It seems reasonable to postulate that if a patient has a hearing impairment at particular frequencies, selective amplification at those frequencies would be an advantage. Attempts have been made in the laboratory to show that when this is done scores on various audiometric tasks will improve. Whether such laboratory benefit will be preferred by patients in their daily life is another matter. Despite a lack of knowledge on this subject, modifications are frequently made to a hearing aid system in the expectation that this will improve auditory performance and hence be preferred by the patient. The most common modifications made to an ear level aid in the British National Health Service are adjusting the tone control and venting the ear mould with the aim of emphasizing the higher frequencies.

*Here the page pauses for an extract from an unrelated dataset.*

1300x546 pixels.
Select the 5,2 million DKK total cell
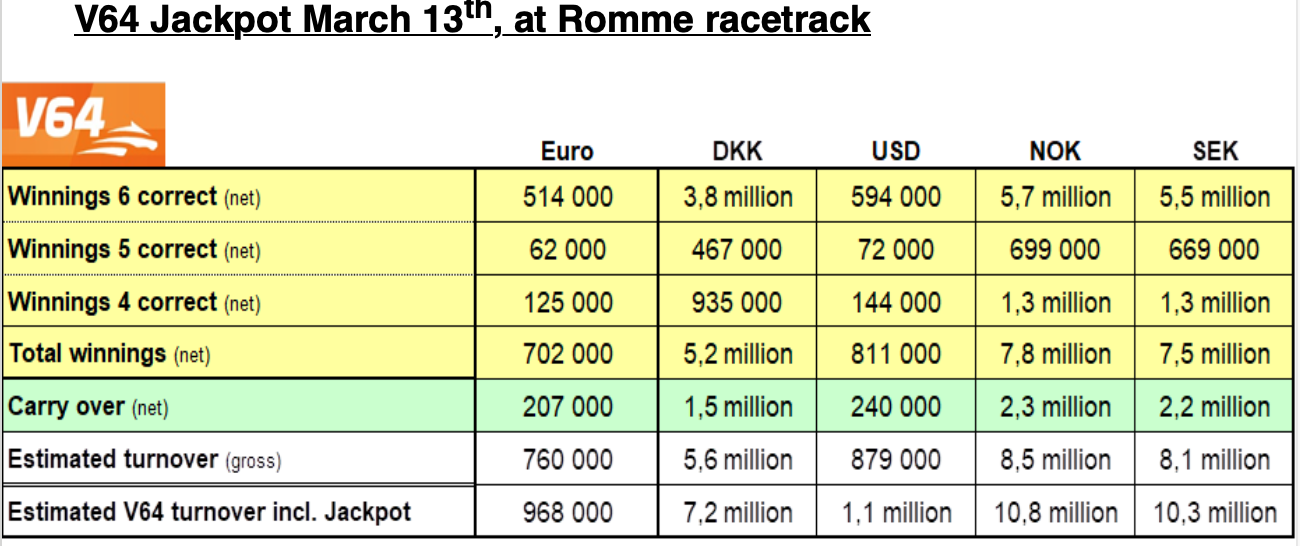click(x=737, y=354)
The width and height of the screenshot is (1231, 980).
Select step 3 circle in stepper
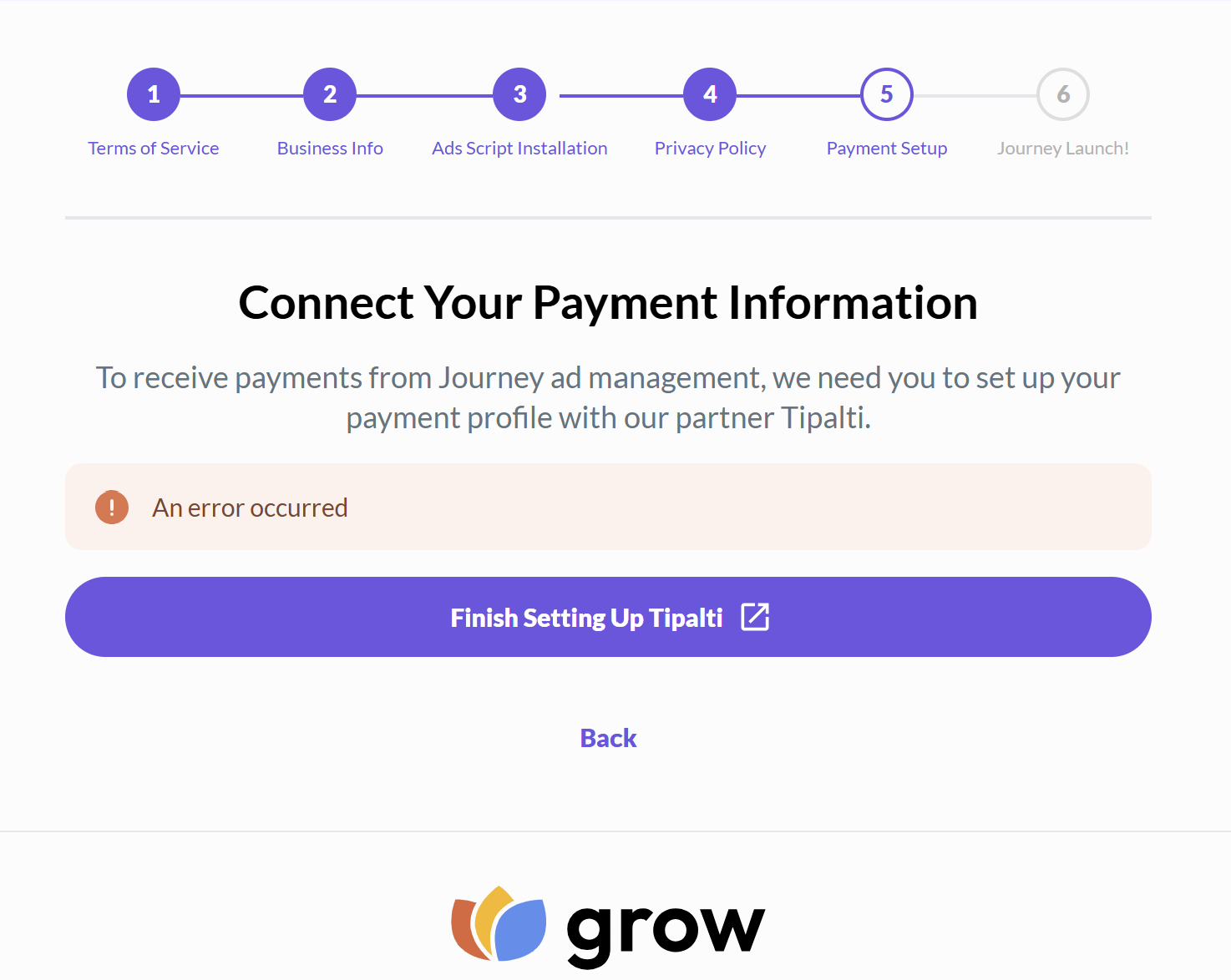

A randomized crossover study was carried out in 83 first time hearing aid users with a mild to moderate hearing impairment to assess whether a hearing aid at the ‘H’ tone setting and with a 2 mm vented mould would be preferred by those with a more marked high frequency impairment. BE series aids were used so that any findings could be directly translated to NHS practice.

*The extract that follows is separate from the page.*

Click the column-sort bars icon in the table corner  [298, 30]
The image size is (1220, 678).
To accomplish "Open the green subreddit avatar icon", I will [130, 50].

No consistent preference for the modified system was identified when patients were subgrouped according to the overall slope (0.5 to 4 kHz) of their audiogram. However, when the slope between 0.25 and 1 kHz, which corresponds to the real ear effect of these modifications, was analyzed patients with a slope at these frequencies preferred the high-tone emphasis system (p<0.005). A second but lesser predictor of preference was age, those under 66 years preferring a modified and those over 69 years preferring an unmodified system (p<0.05).
These findings need to be confirmed using different methods of altering the frequency response. What acoustical effect these achieve in a specific patient need to be confirmed using ‘in the ear’ measures before any preference they might have can be related to the configuration of their audiogram.